━━ Document extract

Election in the Spanish region of the Balearic Islands

A regional election was held in the Balearic Islands on 27 May 2007 to elect the 7th Parliament of the autonomous community. All 59 seats in the Parliament were up for election. It was held concurrently with regional elections in twelve other autonomous communities and local elections all across Spain.

On 1 March 2007, the reform of the Statute of Autonomy of the Balearic Islands came into effect. Among other changes, it gave more autonomy to every Island Council, with the creation of the Island Council of Formentera (formerly the Island Council of Ibiza and Formentera covered both islands), composed by the municipal councillors elected in the Formentera municipal election. This meant that to elect the island councillors a separate election was held for the first time. Since then, the regional election in every district was used to determine the councillors. The number of seats was the same as before—33 for Mallorca, 13 for Menorca and 13 for Ibiza.

==Overview==
Under the 2007 Statute of Autonomy, the Parliament of the Balearic Islands was the unicameral legislature of the homonymous autonomous community, having legislative power in devolved matters, as well as the ability to grant or withdraw confidence from a regional president. The electoral and procedural rules were supplemented by national law provisions.

━━━━
━━ Given entries

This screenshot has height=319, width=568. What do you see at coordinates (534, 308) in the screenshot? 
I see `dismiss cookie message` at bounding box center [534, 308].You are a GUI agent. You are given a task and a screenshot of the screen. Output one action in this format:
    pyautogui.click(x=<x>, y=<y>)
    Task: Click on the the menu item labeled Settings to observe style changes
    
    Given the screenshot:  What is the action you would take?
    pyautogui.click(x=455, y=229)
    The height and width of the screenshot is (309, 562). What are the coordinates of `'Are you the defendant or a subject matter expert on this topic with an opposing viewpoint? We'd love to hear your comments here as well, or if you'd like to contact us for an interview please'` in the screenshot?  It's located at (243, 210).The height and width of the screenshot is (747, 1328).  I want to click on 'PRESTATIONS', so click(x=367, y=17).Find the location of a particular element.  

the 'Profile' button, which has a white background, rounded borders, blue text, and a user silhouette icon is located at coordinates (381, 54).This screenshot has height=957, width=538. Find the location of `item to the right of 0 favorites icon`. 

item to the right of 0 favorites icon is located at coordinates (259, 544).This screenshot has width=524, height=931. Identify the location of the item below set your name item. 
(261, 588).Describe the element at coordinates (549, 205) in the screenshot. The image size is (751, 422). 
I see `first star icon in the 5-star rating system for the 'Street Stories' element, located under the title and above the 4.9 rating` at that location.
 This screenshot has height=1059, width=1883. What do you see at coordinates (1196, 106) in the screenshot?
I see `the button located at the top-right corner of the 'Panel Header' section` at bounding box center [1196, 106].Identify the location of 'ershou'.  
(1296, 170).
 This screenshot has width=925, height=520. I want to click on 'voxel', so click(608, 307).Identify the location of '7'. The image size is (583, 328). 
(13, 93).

━━━━

Reproduce the part of the 2007 Balearic Islands election text from "Election in the" to "all across Spain.".

Election in the Spanish region of the Balearic Islands

A regional election was held in the Balearic Islands on 27 May 2007 to elect the 7th Parliament of the autonomous community. All 59 seats in the Parliament were up for election. It was held concurrently with regional elections in twelve other autonomous communities and local elections all across Spain.